The immediate onus is on Modi. There can be no doubt India’s development model lags behind China’s. Consider that the headlines Ramesh makes these days are not about grand economic unions, but toilets. Until Modi’s victory, Ramesh was rural development minister, a role in which he grappled with the shocking fact that half of India’s 1.2 billion people still defecate in the open. He even once implored women not to marry into families that did not have toilets. Modi pledges to put one in every home. Meanwhile, as New Delhi tends to plumbing, Beijing is signing $400 billion gas deals with Russia and building new skyscrapers.

Yet, think of the possibilities. China’s coastal cities may be booming, but its underindustrialised hinterlands can use a serious jolt. How about jointly operated special-enterprise zones that employ a mixture of workers from both nations? Along with cutting red tape, India’s most immediate need is for new roads, ports, bridges and power grids so that it can better compete globally.
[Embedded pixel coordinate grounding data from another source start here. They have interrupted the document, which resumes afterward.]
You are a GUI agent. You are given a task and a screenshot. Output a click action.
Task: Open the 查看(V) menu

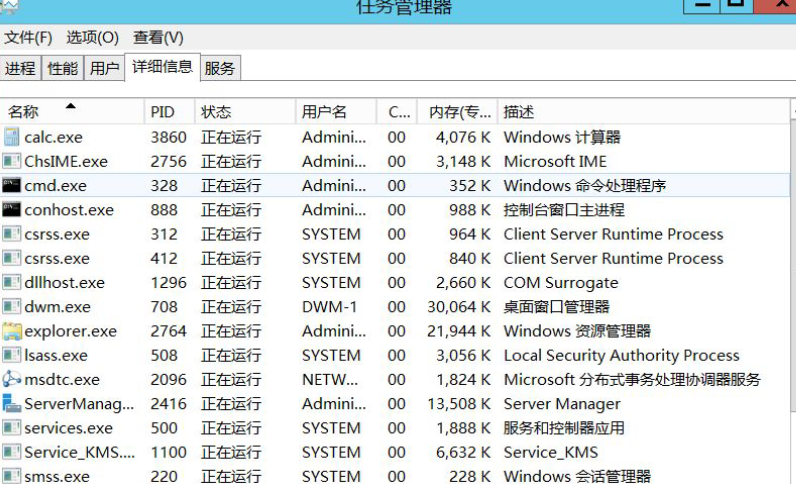pos(158,38)
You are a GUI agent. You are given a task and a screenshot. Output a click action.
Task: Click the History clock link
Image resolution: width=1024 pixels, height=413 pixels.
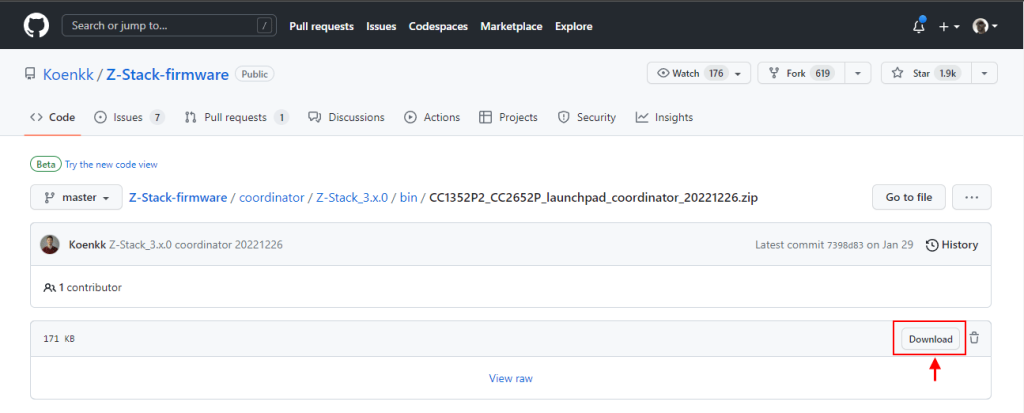point(952,245)
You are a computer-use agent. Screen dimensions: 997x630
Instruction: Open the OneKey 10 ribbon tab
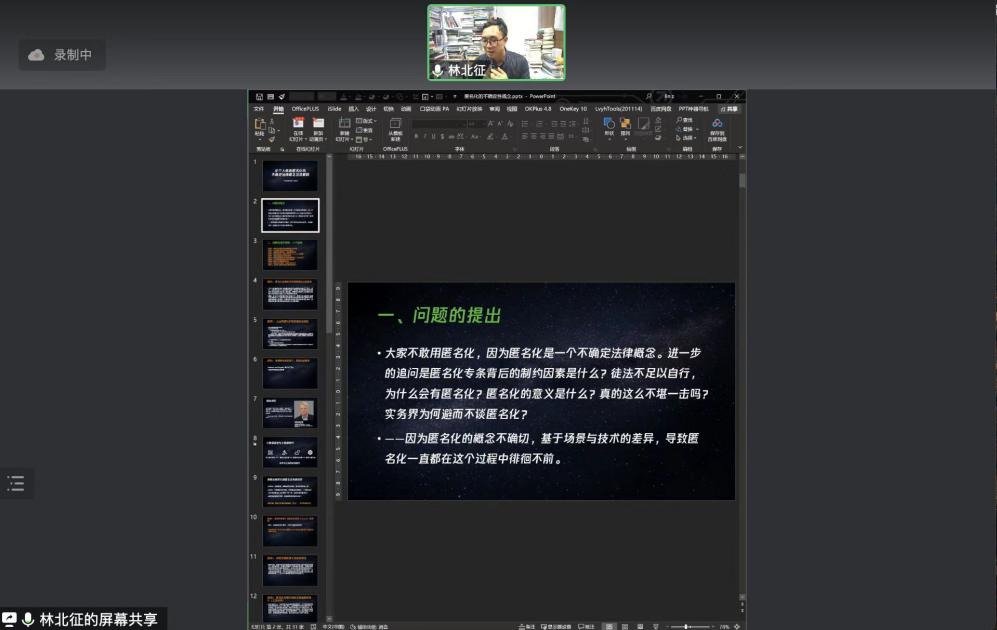click(573, 108)
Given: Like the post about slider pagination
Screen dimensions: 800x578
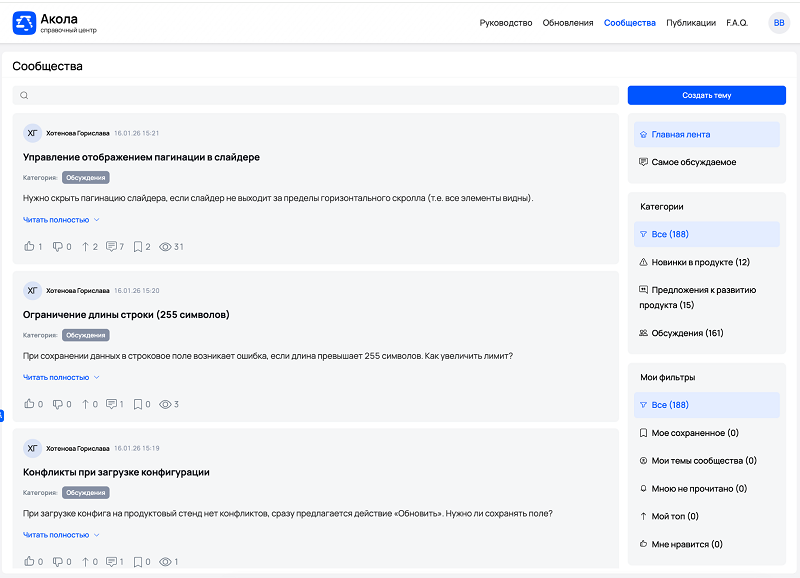Looking at the screenshot, I should tap(28, 245).
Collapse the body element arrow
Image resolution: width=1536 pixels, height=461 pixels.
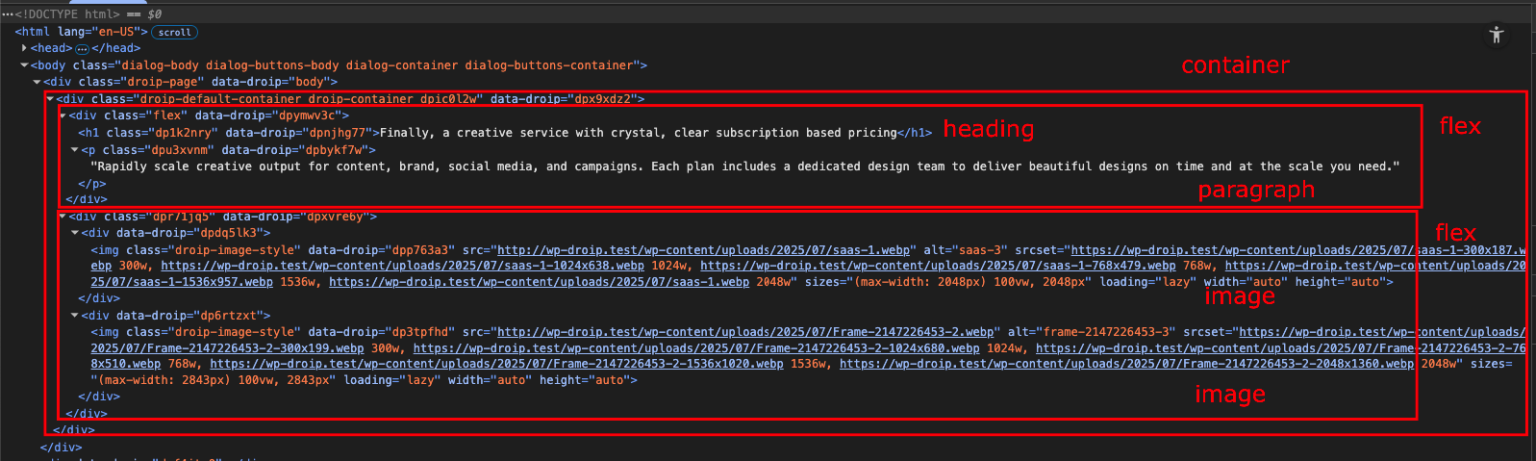point(24,65)
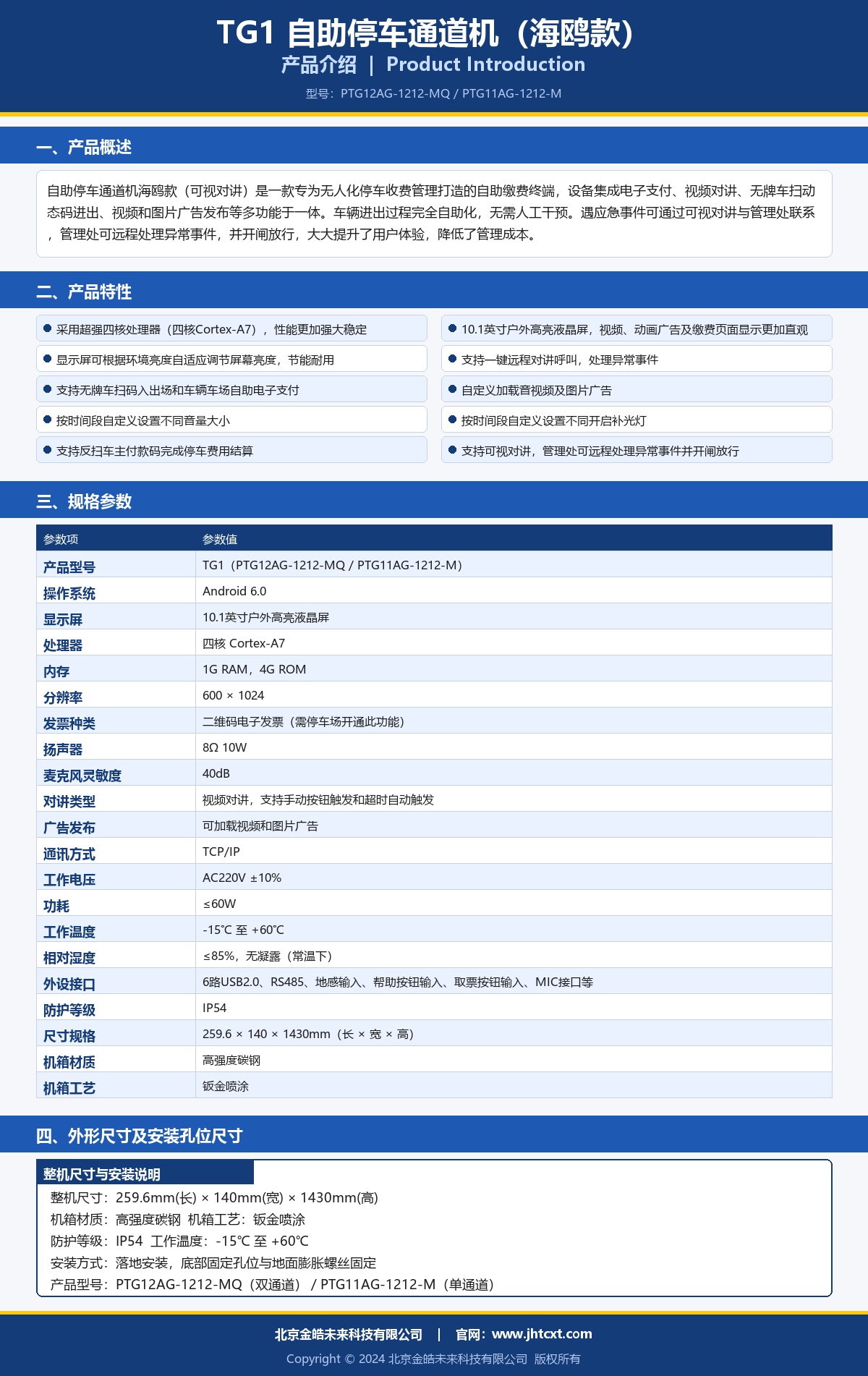The height and width of the screenshot is (1376, 868).
Task: Click the bullet before 支持反扫车主付款码
Action: [x=48, y=450]
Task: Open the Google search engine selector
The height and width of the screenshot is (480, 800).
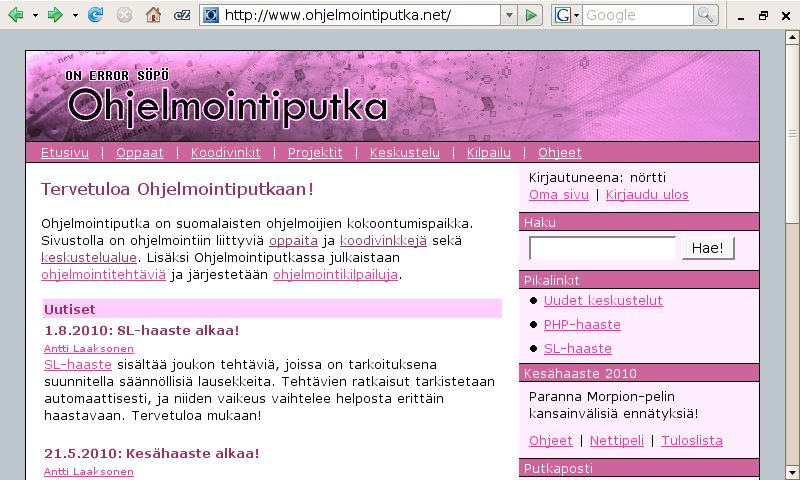Action: 567,15

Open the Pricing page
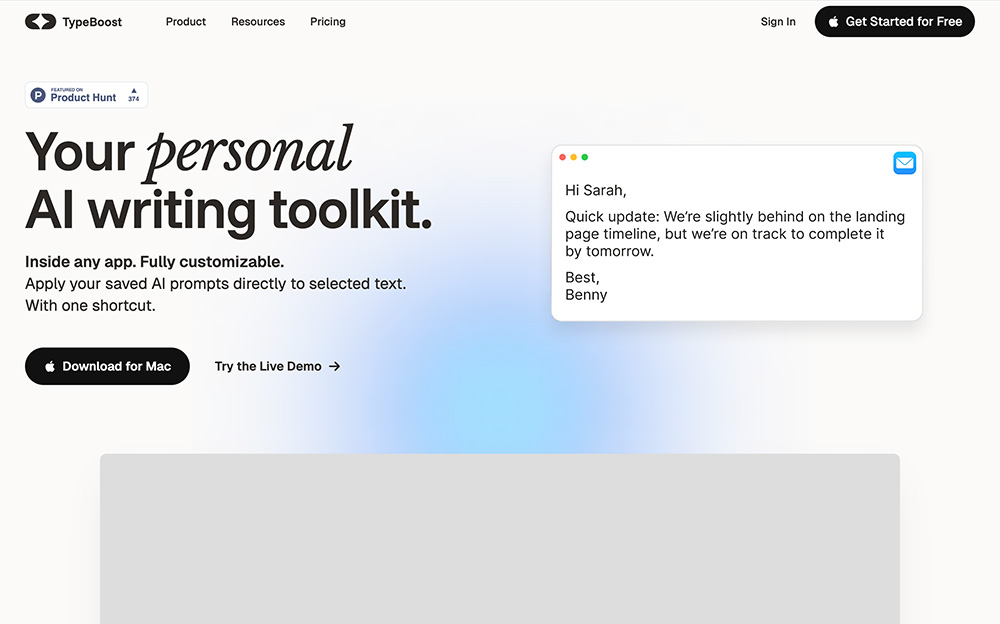[x=327, y=21]
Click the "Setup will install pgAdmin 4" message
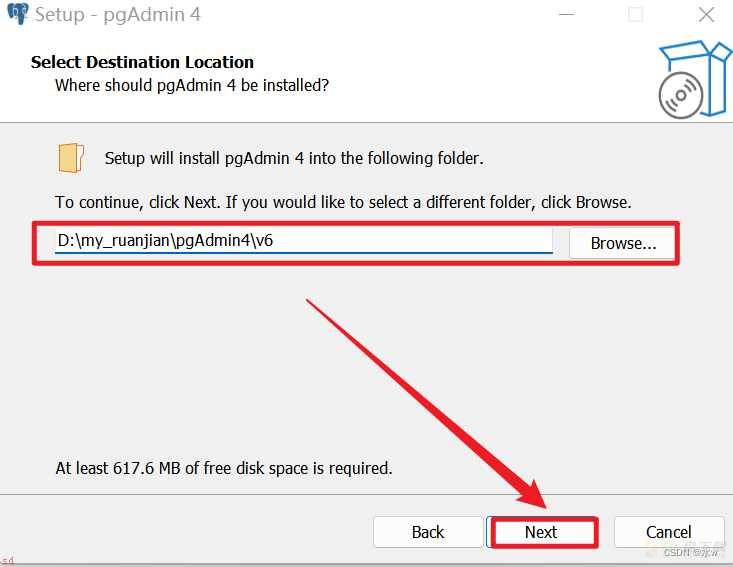This screenshot has width=733, height=567. point(294,158)
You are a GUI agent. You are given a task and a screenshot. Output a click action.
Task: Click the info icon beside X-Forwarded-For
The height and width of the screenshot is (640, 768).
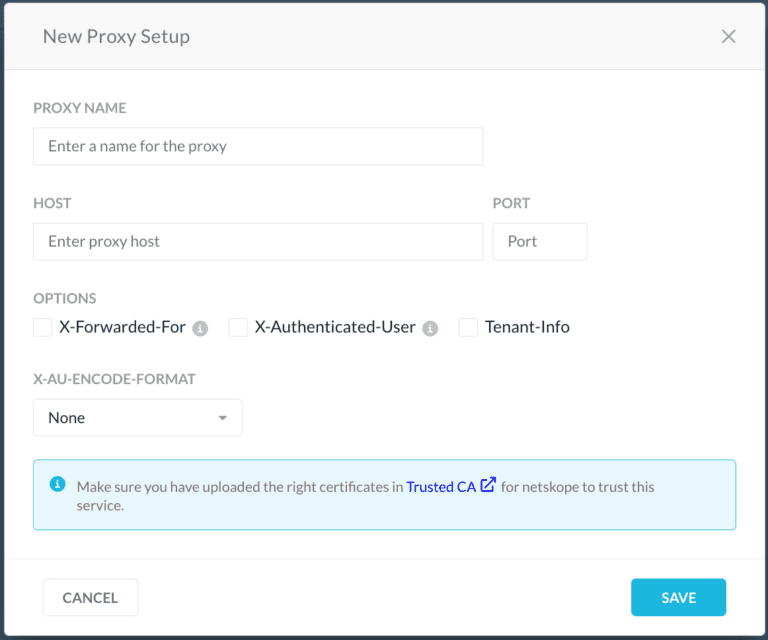(x=200, y=328)
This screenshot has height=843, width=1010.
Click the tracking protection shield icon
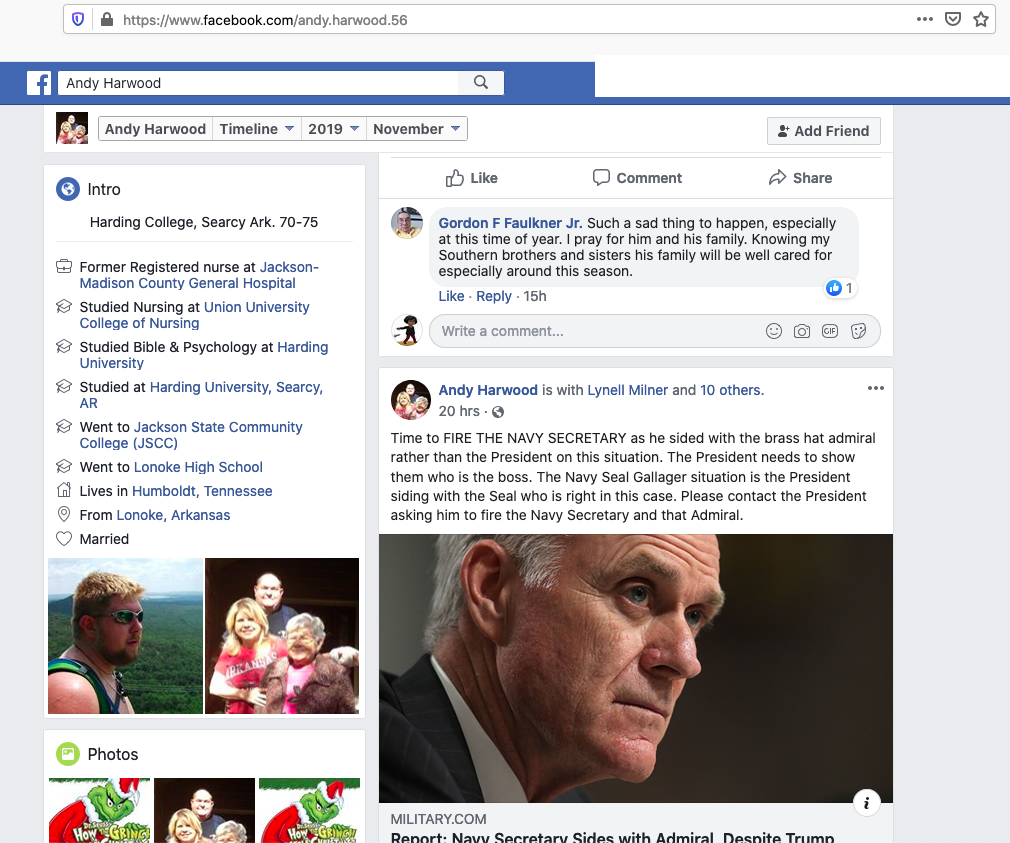pyautogui.click(x=78, y=19)
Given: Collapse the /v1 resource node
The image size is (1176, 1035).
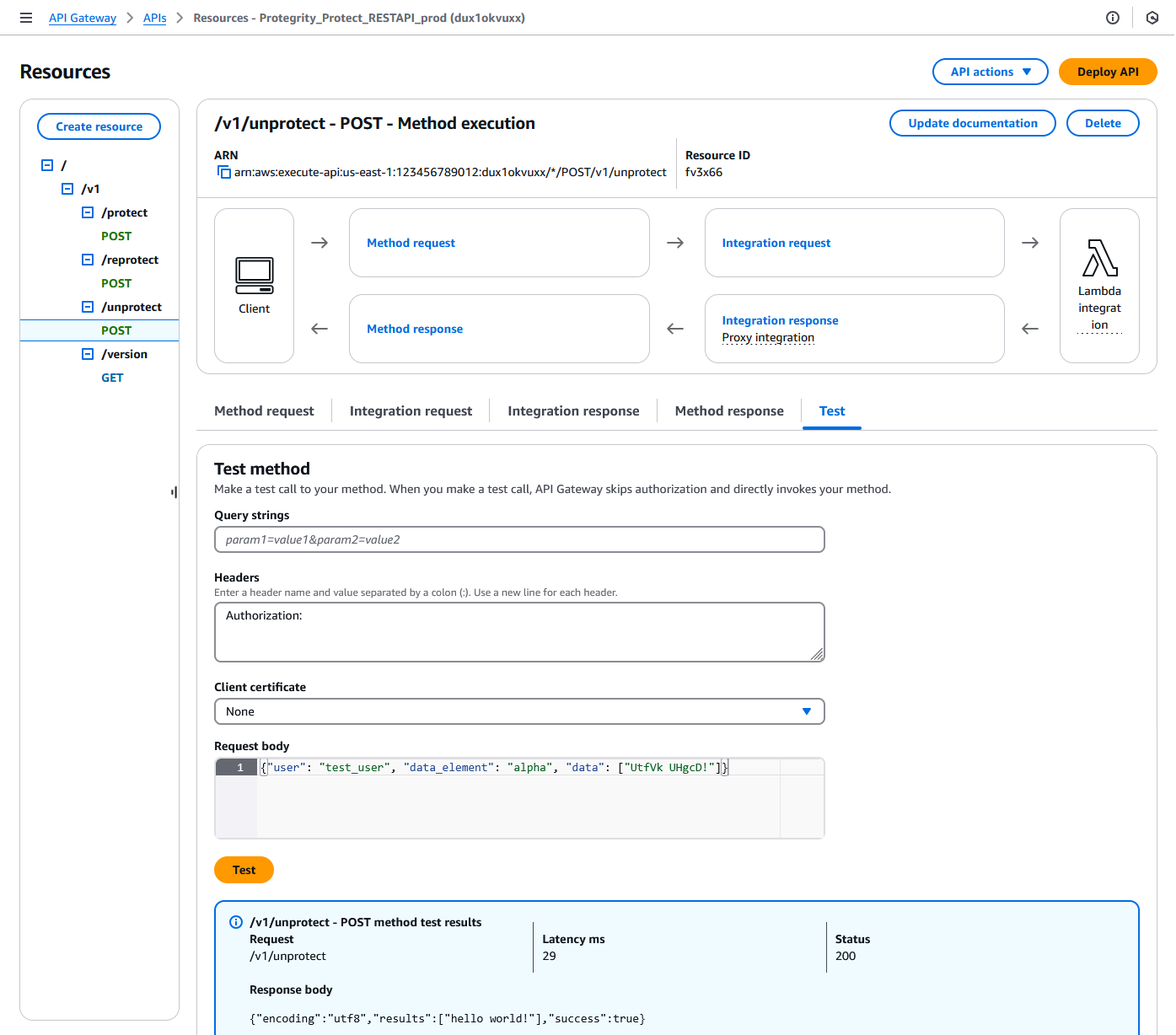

China’s deep pockets can help finance such a building spree, while its companies can help pour the concrete.

This is not about altruism, but complementarity. India wants to raise manufacturing’s share of GDP (which lags far behind Thailand and South Korea, never mind China) and Beijing wants to go upmarket. As China moves away from low-end manufacturing (which India covets) and towards a more entrepreneurial economic model (which India has), it could do worse than share notes and strategies with India.

We tend to obsess about the differences between China and India. Beijing’s ability to get things done sets Asia’s No 1 and No 3 economies apart by a wide margin. India’s respect for free speech offers quite a contrast to China’s counterproductive fear of Facebook, Twitter and the New York Times.

Yet, the two countries also share many challenges: Huge and growing divides between the rich and poor; rampant corruption that squanders growth; runaway pollution; insatiable appetites for energy and other commodities; public debt levels that worry the outside world; a preference for boys that is wreaking havoc with demographic trajectories; religious tensions; a distrust of western institutions and discredited “Washington Consensus” policies; and powerful bureaucracies doing their worst to make sure nothing changes.

One important caveat: Both nationalists, Xi and Modi must avoid buying into the hype about what joining forces could achieve. If this ends up being another Xi-Vladimir Putin exercise in nose-thumbing at the West, the enterprise may fail. It is not in democratic India’s best interests, security-wise or financially, to make an enemy of Washington.

But Xi and Modi would be wise to try to make “Chindia” an economic reality. It will not just benefit their 2.5 billion-plus people, but the entire global economy, too.

— Washington Post

William Pesek is a Bloomberg View columnist based in Tokyo who writes on economics, markets and politics throughout the Asia-Pacific region.